I’ve created a repository on github which I used as starting point for my last project. One highlight of this example is that it supports multiple users and pairing out of the box. That reason alone is usually enough to adopt it.
- No more WOMM!
- No more (outdated) Wikis/napkins describing how to setup the development environment. A devbox is fully built (users created with dotfiles applied, git repos cloned) by running one command from the command line.
- Local/remote transparency. Building a remote devbox (on AWS) or a local one (in Virtualbox) is identical, and when using them you can’t tell the difference. Interestingly this fact makes the host machine much less relevant, people using OSX, Linux, Windows, ChromeOS can join the project on equal footing.
- Pairing, a killer feature with remote devboxes. Many users can log into the same VM and ‘tmux attach’. This works great when people are pairing over Skype, and is surprisingly useful when sitting next to eachother aswell.
- Since the devboxes are ‘disposable’ (they can be destroyed and recreated over a cup of tea), they give you great freedom to experiment. Install what ever package you want,
sudo make installetc. If it didn’t work, create a new box and you’re back in a clean and stable state.
- When working in a small team, without dedicated devops, I’ve noticed that by automating the creation of devboxes, you automatically get a way to grow these provisioning scripts into a production setup. This is great, because you no longer need to have a big scramble at the end when setting everything up for prod.
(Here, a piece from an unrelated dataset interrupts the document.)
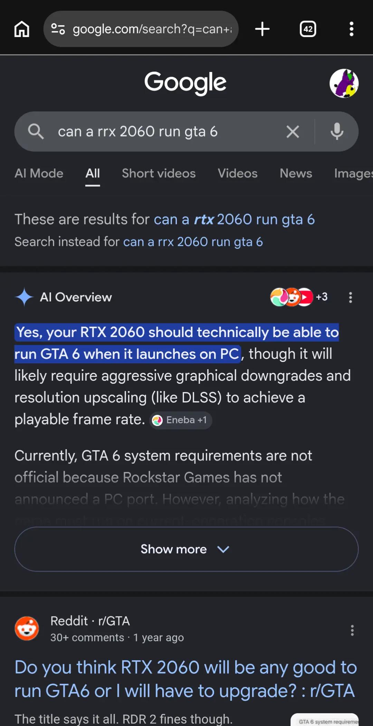Start voice search with microphone icon
This screenshot has height=726, width=373.
point(337,132)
- Flipping between projects is as simple as switching VMs. If these project have conflicting versions of services, not a problem.
You main interface to VMs are SSH, so this setup works best with editors that can work in terminal mode. Both Emacs and VIM handles this very well, but full blown IDEs less so. I have tried x-forwarding of Emacs/IntelliJ, which is usable for local VMs, but only just.
If you are working on remote devboxes you need a decent network connection that doesn’t drop packets. I’d say this is less of an issue in practice but worth considering.
Finally if you are running local VMs, you need spare RAM on you local machine. Hardware spec wise, I’d say 8Gb minimum and 16Gb preferred.
You might find this regimen a bit extreme, but as described above there are some pretty great benefits when moving your entire development environment into a VM.
There are other versions of the same theme, something you’re probably familiar with is what I like to call ‘Hybrid setups’. Basically you run editor and the software you are working on locally and connect it to databases etc in VMs (either local or remote). In this manner running full blown IDEs is possible, however the overlap between your development environment and deployment environment have now become smaller. In many cases this is a perfectly acceptable compromise, but Murphuys Law still holds and every tiny little difference can (and will!) cause you headaches in the long run. You are also potentially back in ‘Wiki-hell’ with long instructions on how to set everything up.
Another thing you are giving up is (remote) pairing support.
‘What about docker?’ you might ask yourself. Doesn’t it invalidate the approach outlined in this post? Well, yes and no. First of all, I think docker is great and the level of innovation in that container field is impressive.
Sticking to the docker mantra of one-service-per-container you will naturally build hybrid setups as described above (with the same drawbacks). You basically start on container for each service you want to use and connect to them as usual. It does make the setup extremely simple. Something like;
$ boot2docker start $ docker run -d postgres $ docker run -d dockerfile/elasticsearch
It is definitely better than lengthy wikis entries, but unless you know that containers will be used in production (and you control the containers) you are again exposing yourself environmental differences.
One of the reasons I’ve been holding back from pushing Docker to clients is that deployment options have been been spartan, but that is rapidly changing. Amazon just announced the EC2 container service and that takes care of many of my reservations.
Some reservations that do remain is that how to actually construct the more complicated containers (for databases etc) that you rely on. Dockerfiles are just not powerful enough, while alternatives are being built I feel that these guys are reinventing Chef/puppet. How to handle secuirty updates is another problem area.
There is also a split in the Docker family currently unfolding; CoreOS just announced their Docker alternative Rocket. It will be interesting to see where it will end up.